緊急署名:原発『テロ対策施設』猶予期間のさらなる延長に反対

一次締切:2026年3月25日👉3月26日の午後、提出予定

いま、日本の原発の安全を左右する重大なルールが、私たちの知らないところで「骨抜き」にされようとしています。

福島第一原発事故後、原発の規制が見直され、テロ攻撃などの航空機の衝突に備える「特重施設(特定重大事故等対処施設、いわゆる「テロ対策施設」)」の設置が義務付けられました。本来、この施設がない状態での原発の運転は認められないはずですが、「建設に時間がかかる」という事業者の事情を考慮し、特別に「5年間」という期限付きの猶予が認められてきました。

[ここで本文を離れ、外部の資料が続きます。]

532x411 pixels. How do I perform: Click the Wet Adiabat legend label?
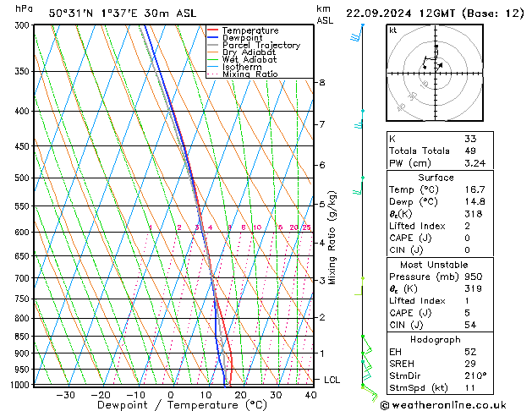point(250,59)
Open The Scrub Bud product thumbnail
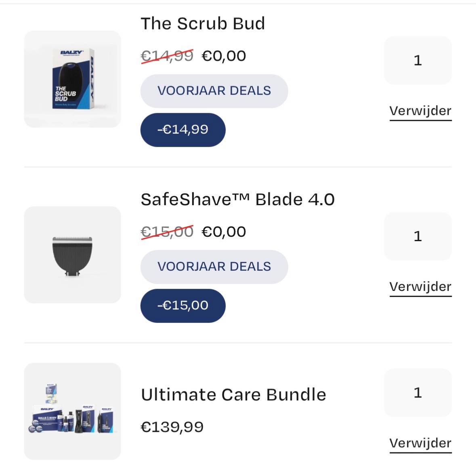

この猶予期間が、さらに延長されようとしています。緩和を目立たなくするため、「5年間」の起点を、後ろ倒しにすることも言及されています。

安全上必要だからとして導入した規制を、事業者側の都合でどんどん緩めてしまってよいのでしょうか。

ただでさえ、不安定化する国際情勢の中、原発へのテロや攻撃のリスクは高まっていることも忘れてはなりません。

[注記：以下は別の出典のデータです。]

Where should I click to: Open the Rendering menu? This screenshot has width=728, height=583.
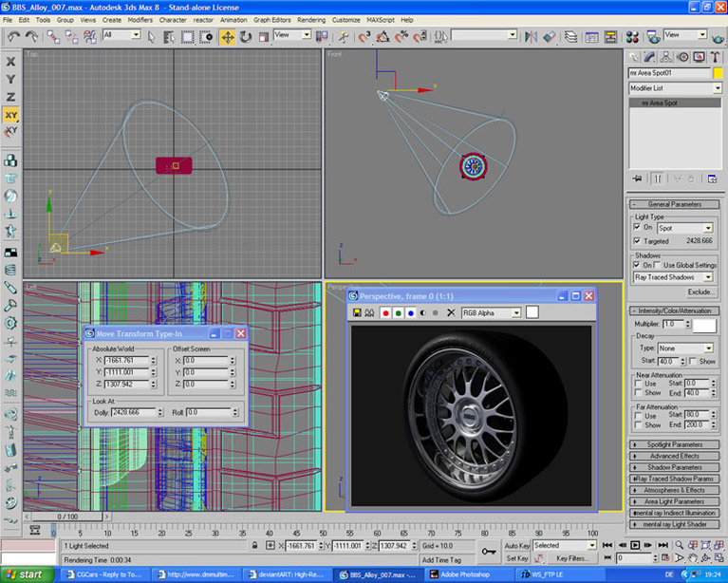[x=310, y=19]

私たちは原子力規制委員会に対して、「特重施設」の猶予期間を延長しないように要請したいと思います。ぜひ署名と拡散にご協力ください。

以下、提出を予定している要請書の文案です。

原子力規制委員会委員長 山中 伸介 様

要請書:特重施設(テロ対策施設)について経過措置期間の延長を認めるべきではない

【要旨】

原子力規制委員会は、特定重大事故等対処施設(特重施設、いわゆる「テロ対策施設」)の設置期限(経過措置期間)について、始点の変更を含め、実質的な延長につながるいかなる検討も行うべきではありません。事業者による工事に時間がかかることを理由に規制を緩めることは、福島第一原発事故の教訓を踏まえて「バックフィット(新基準の遡及適用)」の精神を根底から覆すものです。

【背景】

特重施設の重要性と「5年」の猶予について

 特定重大事故等対処施設は、「故意による大型航空機の衝突その他テロリズムにより、炉心の著しい損傷が発生するおそれがある場合などにおいても、原子炉圧力容器の破損による敷地外への放射性物質の異常な水準の放出を抑制するための施設」として、新規制基準において設置が義務付けられた施設です。本来、設置なしでの稼働は認められないはずですが、本体施設の設計及び工事計画認可(設工認)から5年間の「経過措置期間」が設けられました。この5年間は、特重施設がなくても原発の稼働ができてしまいます。5年を経過しても特重施設が完成しない場合、原発を止めなくてはなりません。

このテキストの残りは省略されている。